Proxy Host vs. IP Address for Rotating Proxies
If you’re using rotating proxies, the proxy host works a little differently than people often expect.
With rotating proxies, the proxy host is not the public IP address you appear to websites as. Instead, it’s a gateway server that manages a pool of IPs behind the scenes.
What This Means in Practice
When your provider gives you a rotating proxy setup like this:
isp3.hydraproxy.com : 8000
- isp3.hydraproxy.com is the proxy host
- It does not represent a single public IP
- The actual IP seen by websites changes automatically on each request or session
Your device connects to the same host and port every time, while the proxy service handles IP rotation internally.
Why Rotating Proxies Use a Single Host
Rotating proxy networks are designed this way for simplicity and scalability.
Instead of forcing users to constantly update IP addresses, the provider runs a central proxy server that:
- Accepts your connection
- Assigns an available IP from its pool
- Rotates or refreshes that IP based on rules (per request, per time window, or per session)
From your side, nothing changes — the host and port stay the same.

Common Mistake: Entering a Public IP as the Host
A common setup error is trying to use one of the rotating IPs as the proxy host.
This won’t work.
Rotating proxy IPs are outputs, not connection endpoints. You always connect to the proxy gateway, not the individual exit IP.
What is a proxy port?
A proxy port is a connection gateway to the proxy network. This is the specific port on the proxy server that is used for communication, typically a number between 1 and 65535. Common proxy server ports include 8080, 3128, and 1080.
Lets take the case of our rotating mobile proxies. They have port pricing with 1, 3, 7 and 30 days plans.
The number of ports you choose gives you the number of access points you can use on our network at any given time.
For example: if you get 1 port, you will have one access point to our network to use one rotating IP address. IP that rotates at minimum 30 min. But with 3 ports, you get 3 access points at the same time. This means that you can use 3 rotating proxies at once. In other words, the number of ports is the number of proxy connections you want to get.

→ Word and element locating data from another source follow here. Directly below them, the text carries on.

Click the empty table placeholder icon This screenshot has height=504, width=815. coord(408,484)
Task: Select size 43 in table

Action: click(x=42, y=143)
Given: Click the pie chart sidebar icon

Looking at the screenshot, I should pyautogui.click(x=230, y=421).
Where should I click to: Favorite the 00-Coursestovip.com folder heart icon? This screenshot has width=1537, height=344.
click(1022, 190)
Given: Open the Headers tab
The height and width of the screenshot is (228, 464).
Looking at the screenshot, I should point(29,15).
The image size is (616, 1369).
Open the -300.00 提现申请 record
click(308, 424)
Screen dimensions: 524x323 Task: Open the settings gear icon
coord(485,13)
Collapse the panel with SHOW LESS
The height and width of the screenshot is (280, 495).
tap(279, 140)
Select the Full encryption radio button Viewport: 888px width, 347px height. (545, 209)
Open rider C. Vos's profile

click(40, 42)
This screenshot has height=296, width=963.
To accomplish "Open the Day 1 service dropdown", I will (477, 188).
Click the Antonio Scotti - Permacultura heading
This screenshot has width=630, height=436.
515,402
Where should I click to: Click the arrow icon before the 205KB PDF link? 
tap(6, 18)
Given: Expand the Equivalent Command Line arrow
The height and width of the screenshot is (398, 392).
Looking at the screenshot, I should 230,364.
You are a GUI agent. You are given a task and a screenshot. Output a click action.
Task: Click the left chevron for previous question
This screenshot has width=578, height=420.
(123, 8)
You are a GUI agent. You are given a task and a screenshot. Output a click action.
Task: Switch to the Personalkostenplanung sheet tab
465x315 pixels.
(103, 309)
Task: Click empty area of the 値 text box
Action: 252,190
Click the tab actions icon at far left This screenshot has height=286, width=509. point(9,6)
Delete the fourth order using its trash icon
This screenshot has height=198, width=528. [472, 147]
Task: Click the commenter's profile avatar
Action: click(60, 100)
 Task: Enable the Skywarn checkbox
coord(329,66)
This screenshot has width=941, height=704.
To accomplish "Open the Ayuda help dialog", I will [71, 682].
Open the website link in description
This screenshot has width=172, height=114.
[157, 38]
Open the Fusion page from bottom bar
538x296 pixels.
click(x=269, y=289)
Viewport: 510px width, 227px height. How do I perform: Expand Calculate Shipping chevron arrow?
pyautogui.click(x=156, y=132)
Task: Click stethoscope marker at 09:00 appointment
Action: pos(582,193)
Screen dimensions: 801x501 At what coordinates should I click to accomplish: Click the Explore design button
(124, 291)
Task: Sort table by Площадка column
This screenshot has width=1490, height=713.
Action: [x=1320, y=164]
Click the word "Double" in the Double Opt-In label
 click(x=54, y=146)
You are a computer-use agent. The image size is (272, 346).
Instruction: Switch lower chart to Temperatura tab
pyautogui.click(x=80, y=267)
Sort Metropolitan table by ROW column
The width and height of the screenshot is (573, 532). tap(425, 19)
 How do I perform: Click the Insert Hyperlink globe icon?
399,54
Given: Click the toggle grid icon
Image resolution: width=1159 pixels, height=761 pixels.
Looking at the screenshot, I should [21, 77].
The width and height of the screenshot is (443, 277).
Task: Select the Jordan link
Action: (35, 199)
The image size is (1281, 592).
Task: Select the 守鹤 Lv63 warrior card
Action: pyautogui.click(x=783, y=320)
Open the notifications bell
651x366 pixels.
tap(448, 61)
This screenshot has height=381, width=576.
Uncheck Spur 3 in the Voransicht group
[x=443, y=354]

Unlike the rotating mobile proxies, residential proxies have bandwidth pricing and use a single port number: 9989
Bandwidth is the number of GB (Gigabytes) you buy to use during your connections via the proxy network.
As an example, if you buy 1 GB and the accessed site has 2 MB pages, in theory, you can use up to 500 different IPs.
Each time you access that particular page, you use 2 MB, hence 1 GB (which is 1000 GB) will be used to access the same page 500 times, each time via a different IP.
Putting It Together: Proxy Host and Port
When people ask:
What is proxy host and port?
They’re really asking how these two pieces work together.
Here’s a simple example:
proxy.example.com : 8080
proxy.example.com→ proxy host8080→ proxy port
Together, they form the full connection point your device uses to route traffic through the proxy.
If either one is wrong, the connection won’t work.
Why Both Are Required
Think of it like calling a company:
- The host is the phone number
- The port is the extension
Calling the right number but the wrong extension won’t get you to the right place — and neither will using a port without a valid host.
Where You’ll See Proxy Host and Port Settings
You’ll usually enter these details when configuring a proxy in:
- Browser network settings
- Operating system proxy settings
- Automation tools or scrapers
- Apps that support manual proxy configuration
Different interfaces may label them slightly differently (for example, “address” instead of “host”), but the meaning stays the same.
A Quick Real-World Example
If your proxy provider gives you this information:
Host: 198.51.100.23
Port: 3128
You enter both values into your settings, save, and your traffic starts flowing through that proxy server.
No hidden complexity — just two required fields.
Final Takeaway
- Proxy host tells your device where the proxy server is
- Proxy port tells it how to connect to the right service
- Both are required for a working proxy connection
Once you understand that, proxy setup stops feeling technical and starts feeling routine.